**Exercise brief**
After locating the line with "Viewport: 472px width, 283px height." below, output it and each following line exactly, stopping after the line with "Task: Click the 7800 axis tick label". No pictures.

**Data records**
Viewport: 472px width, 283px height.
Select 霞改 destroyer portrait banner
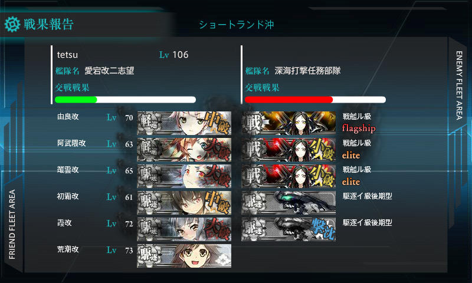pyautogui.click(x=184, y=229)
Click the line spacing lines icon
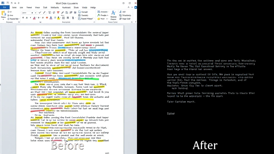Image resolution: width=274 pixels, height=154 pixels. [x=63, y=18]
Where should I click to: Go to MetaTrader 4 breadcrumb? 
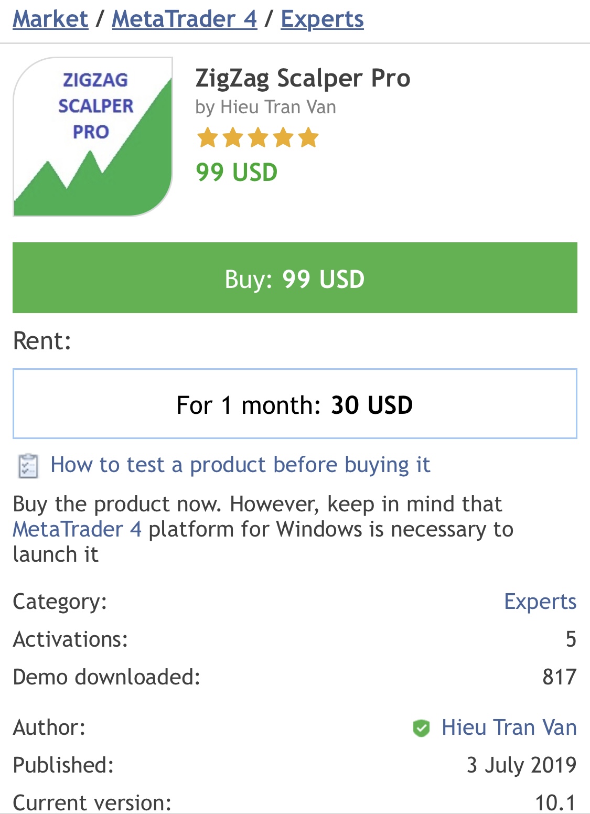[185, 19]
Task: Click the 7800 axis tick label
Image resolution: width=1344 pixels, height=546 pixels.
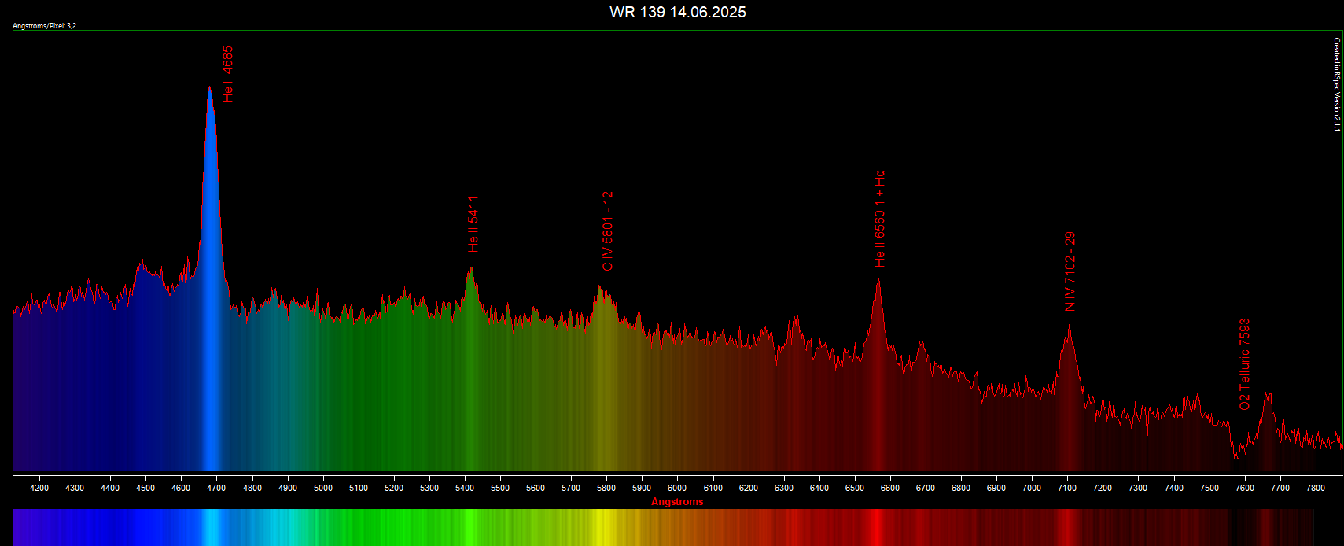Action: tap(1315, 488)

* * *

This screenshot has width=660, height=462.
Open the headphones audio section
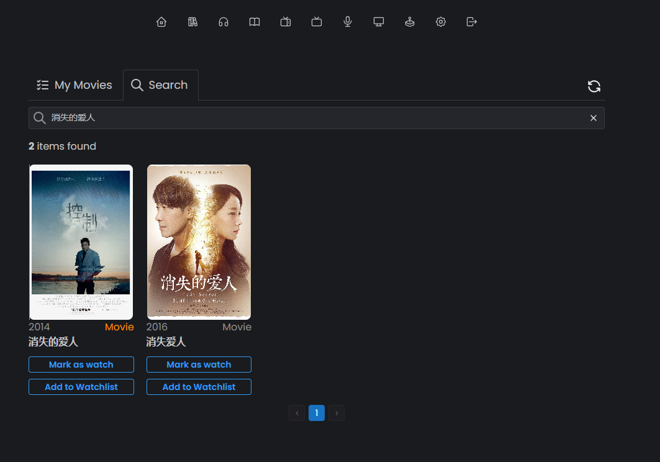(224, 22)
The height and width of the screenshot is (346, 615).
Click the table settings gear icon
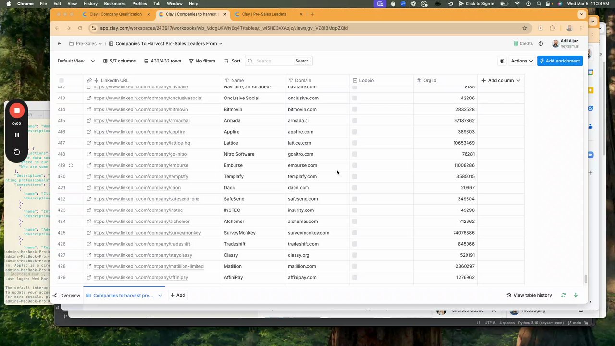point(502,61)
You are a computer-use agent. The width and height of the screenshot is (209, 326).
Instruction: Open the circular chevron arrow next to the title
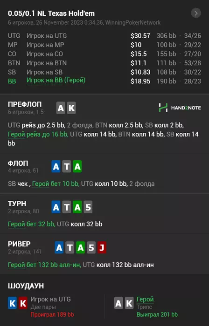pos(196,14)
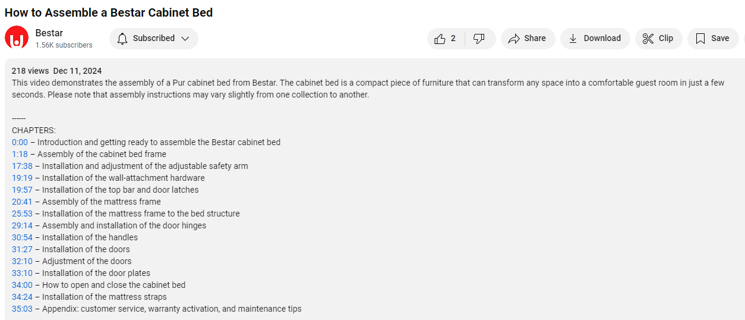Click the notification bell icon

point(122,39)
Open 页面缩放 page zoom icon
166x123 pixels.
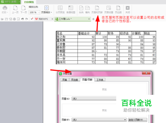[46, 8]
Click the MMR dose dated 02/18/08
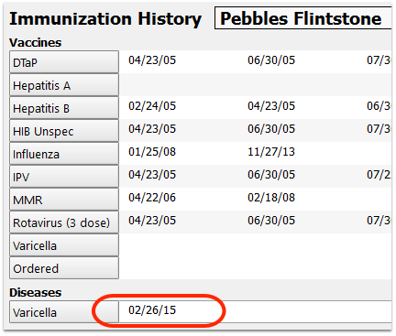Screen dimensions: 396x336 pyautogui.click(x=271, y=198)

---

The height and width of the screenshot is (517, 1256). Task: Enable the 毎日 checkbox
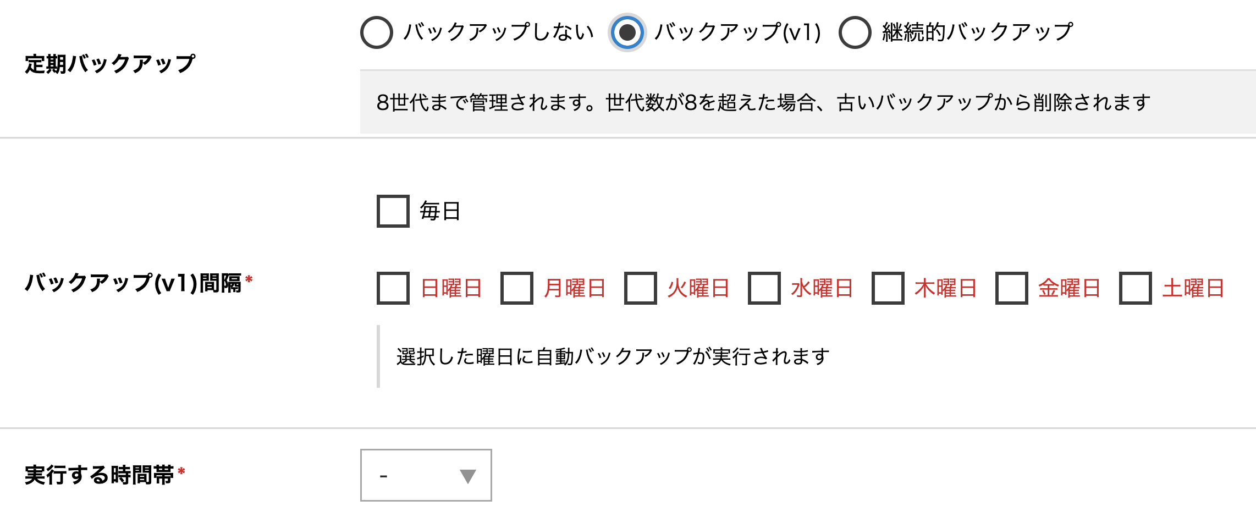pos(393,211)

**Task response**
Viewport: 472px width, 283px height.
Select 霞改 destroyer portrait banner
pyautogui.click(x=184, y=229)
Click the line spacing lines icon
Image resolution: width=274 pixels, height=154 pixels. [x=63, y=18]
Where should I click to: Go to MetaTrader 4 breadcrumb? 
[185, 19]
Task: Click the 7800 axis tick label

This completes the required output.